AIM OF THE TASK
Word for word, restate the lines from the start of the data below through the line containing "Click the search magnifier in the toolbar".

──────── GIVEN RECORDS ────────

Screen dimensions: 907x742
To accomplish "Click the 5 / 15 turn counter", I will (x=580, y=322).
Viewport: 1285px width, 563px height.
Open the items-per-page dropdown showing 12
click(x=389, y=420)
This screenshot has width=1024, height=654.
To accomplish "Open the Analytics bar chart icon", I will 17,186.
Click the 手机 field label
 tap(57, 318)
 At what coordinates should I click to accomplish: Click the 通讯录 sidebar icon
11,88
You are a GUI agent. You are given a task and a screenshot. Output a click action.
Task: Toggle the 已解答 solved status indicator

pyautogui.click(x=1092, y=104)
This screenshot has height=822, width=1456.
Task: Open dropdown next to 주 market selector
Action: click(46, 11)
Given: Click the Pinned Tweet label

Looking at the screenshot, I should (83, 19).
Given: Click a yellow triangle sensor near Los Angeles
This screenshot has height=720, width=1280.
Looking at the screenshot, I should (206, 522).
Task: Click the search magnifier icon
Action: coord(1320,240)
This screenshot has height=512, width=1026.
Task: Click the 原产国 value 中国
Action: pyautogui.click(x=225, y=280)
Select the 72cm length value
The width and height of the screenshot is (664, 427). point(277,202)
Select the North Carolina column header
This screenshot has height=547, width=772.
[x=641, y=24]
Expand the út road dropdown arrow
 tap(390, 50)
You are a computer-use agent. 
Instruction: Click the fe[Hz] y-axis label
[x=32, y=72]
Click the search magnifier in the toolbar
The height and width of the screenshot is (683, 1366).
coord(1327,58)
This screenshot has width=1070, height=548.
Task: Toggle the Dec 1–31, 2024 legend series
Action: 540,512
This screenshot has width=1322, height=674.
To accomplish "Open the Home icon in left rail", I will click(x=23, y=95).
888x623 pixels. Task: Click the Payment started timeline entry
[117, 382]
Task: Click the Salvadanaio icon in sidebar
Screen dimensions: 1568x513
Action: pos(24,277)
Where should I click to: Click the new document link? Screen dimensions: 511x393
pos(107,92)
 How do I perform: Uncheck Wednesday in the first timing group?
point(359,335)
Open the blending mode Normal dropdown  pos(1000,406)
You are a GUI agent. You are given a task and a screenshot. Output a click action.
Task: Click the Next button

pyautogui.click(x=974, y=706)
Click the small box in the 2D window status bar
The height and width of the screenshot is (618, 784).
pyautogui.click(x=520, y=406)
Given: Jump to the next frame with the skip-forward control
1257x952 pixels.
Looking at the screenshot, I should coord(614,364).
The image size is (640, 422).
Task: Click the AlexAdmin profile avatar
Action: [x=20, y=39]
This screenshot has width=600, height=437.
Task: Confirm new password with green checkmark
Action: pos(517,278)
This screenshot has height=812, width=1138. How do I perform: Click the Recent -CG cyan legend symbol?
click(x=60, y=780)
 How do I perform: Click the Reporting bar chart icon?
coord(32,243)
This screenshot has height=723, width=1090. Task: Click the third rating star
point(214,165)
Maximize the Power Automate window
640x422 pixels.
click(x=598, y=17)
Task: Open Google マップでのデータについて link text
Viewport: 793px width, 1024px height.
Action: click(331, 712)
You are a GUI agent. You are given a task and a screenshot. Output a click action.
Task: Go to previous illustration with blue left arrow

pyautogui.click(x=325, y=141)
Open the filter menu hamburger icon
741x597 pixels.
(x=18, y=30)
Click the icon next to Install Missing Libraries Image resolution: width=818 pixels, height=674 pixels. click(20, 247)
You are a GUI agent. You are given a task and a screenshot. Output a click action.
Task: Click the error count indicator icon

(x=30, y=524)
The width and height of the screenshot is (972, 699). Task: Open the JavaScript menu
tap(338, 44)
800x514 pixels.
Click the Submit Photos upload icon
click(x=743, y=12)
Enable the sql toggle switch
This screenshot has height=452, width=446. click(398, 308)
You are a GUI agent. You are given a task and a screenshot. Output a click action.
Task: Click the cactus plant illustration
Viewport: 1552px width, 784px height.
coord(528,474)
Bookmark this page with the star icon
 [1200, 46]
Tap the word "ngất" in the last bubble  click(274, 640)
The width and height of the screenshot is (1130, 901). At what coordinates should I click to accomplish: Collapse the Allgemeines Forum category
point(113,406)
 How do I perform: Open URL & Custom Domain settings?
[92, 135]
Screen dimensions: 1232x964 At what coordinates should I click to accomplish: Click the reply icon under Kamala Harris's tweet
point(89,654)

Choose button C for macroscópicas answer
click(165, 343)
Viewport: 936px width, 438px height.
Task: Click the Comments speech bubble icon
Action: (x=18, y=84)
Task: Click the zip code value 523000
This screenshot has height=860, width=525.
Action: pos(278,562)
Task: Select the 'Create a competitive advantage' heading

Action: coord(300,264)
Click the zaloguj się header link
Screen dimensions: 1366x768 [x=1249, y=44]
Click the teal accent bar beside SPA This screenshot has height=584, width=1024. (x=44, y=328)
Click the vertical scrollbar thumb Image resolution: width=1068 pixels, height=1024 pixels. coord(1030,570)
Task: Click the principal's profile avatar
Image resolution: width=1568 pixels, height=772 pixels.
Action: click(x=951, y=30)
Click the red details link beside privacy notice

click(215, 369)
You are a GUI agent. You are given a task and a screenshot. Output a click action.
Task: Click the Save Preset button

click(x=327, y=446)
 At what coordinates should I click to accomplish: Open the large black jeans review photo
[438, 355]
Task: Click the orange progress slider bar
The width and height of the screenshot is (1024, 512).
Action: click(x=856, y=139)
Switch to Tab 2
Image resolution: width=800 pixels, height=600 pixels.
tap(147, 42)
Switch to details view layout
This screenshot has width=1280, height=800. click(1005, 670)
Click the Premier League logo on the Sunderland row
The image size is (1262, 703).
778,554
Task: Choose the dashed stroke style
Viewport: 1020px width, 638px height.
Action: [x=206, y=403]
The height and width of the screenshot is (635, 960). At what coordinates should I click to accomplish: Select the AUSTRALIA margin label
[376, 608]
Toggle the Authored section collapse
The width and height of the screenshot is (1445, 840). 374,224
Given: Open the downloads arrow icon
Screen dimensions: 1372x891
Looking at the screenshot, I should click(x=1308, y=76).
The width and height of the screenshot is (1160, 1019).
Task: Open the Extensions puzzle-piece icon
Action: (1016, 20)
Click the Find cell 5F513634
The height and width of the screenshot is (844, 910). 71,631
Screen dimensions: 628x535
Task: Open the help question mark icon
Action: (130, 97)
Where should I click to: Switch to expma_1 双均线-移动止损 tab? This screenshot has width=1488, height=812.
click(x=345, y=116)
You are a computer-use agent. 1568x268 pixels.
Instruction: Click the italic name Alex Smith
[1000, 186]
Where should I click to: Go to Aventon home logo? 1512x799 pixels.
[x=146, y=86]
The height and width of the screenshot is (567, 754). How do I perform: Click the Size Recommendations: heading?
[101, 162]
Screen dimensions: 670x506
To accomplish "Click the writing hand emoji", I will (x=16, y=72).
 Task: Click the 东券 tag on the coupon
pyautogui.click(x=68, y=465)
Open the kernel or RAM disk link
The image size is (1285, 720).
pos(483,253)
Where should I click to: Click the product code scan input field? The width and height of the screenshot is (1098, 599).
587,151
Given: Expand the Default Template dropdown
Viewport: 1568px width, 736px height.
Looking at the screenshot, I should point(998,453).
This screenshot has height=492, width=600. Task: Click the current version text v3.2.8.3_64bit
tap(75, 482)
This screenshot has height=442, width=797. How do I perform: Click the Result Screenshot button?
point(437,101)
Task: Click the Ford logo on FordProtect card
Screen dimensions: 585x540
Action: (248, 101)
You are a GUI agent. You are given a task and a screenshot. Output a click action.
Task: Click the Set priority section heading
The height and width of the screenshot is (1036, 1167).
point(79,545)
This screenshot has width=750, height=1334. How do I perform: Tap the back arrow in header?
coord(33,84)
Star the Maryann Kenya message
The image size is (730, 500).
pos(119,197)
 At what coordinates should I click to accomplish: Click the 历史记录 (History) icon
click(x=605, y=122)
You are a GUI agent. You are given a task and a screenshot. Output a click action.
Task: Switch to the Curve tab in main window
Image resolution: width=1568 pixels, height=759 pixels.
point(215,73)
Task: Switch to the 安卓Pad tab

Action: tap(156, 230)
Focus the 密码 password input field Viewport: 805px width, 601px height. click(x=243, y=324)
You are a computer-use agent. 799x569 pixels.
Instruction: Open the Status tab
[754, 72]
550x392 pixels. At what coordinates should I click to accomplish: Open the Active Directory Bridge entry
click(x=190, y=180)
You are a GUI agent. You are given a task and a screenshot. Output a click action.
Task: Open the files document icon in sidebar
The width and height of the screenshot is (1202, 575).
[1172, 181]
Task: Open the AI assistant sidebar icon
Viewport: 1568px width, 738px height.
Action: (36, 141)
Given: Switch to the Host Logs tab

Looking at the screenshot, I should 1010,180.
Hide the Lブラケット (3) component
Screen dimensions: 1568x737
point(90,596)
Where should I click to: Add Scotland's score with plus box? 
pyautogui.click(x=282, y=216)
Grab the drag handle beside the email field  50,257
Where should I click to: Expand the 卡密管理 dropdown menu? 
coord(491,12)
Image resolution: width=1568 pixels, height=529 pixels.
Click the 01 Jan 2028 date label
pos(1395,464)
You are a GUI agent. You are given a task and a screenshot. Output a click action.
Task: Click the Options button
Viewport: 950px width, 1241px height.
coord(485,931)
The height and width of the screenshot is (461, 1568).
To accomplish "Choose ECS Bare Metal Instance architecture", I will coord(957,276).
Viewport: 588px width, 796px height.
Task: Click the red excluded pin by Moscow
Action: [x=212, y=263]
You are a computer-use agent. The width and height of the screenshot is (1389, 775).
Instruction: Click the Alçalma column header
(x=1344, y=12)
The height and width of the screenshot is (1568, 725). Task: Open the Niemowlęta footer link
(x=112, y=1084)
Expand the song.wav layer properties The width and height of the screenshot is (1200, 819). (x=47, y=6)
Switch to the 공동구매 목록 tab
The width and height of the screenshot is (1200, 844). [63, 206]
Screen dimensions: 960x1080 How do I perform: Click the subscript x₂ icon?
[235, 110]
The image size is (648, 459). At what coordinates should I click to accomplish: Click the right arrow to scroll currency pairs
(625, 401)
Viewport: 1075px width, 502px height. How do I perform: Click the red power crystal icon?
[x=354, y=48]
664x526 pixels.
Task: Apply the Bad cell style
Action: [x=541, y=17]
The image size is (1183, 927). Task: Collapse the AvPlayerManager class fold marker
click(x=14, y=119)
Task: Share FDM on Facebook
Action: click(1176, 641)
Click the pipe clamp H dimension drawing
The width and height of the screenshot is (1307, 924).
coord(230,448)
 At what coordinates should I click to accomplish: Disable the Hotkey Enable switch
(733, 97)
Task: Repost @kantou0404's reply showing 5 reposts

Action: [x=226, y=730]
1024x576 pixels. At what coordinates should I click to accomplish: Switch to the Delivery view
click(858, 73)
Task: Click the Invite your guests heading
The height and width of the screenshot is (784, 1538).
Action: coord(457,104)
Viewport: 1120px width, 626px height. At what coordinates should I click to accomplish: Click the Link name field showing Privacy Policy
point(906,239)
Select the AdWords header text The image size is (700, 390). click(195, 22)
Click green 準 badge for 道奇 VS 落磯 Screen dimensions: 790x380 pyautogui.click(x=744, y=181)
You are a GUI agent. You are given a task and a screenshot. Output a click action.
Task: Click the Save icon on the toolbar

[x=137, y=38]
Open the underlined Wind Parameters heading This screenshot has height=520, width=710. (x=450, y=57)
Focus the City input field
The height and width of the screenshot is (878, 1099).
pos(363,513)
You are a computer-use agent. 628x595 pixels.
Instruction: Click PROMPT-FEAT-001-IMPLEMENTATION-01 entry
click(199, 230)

────────

EXERCISE ANSWER
Screen dimensions: 907x742
To accomplish "Click the 5 / 15 turn counter", I will (x=580, y=322).
Viewport: 1285px width, 563px height.
Open the items-per-page dropdown showing 12
click(x=389, y=420)
This screenshot has width=1024, height=654.
To accomplish "Open the Analytics bar chart icon", I will 17,186.
Click the 手机 field label
 tap(57, 318)
 At what coordinates should I click to accomplish: Click the 通讯录 sidebar icon
11,88
You are a GUI agent. You are given a task and a screenshot. Output a click action.
Task: Toggle the 已解答 solved status indicator

pyautogui.click(x=1092, y=104)
This screenshot has height=822, width=1456.
Task: Open dropdown next to 주 market selector
Action: click(46, 11)
Given: Click the Pinned Tweet label

Looking at the screenshot, I should (83, 19).
Given: Click a yellow triangle sensor near Los Angeles
This screenshot has height=720, width=1280.
Looking at the screenshot, I should (206, 522).
Task: Click the search magnifier icon
Action: coord(1320,240)
This screenshot has height=512, width=1026.
Task: Click the 原产国 value 中国
Action: pyautogui.click(x=225, y=280)
Select the 72cm length value
The width and height of the screenshot is (664, 427). point(277,202)
Select the North Carolina column header
This screenshot has height=547, width=772.
[x=641, y=24]
Expand the út road dropdown arrow
 tap(390, 50)
You are a computer-use agent. 
Instruction: Click the fe[Hz] y-axis label
[x=32, y=72]
Click the search magnifier in the toolbar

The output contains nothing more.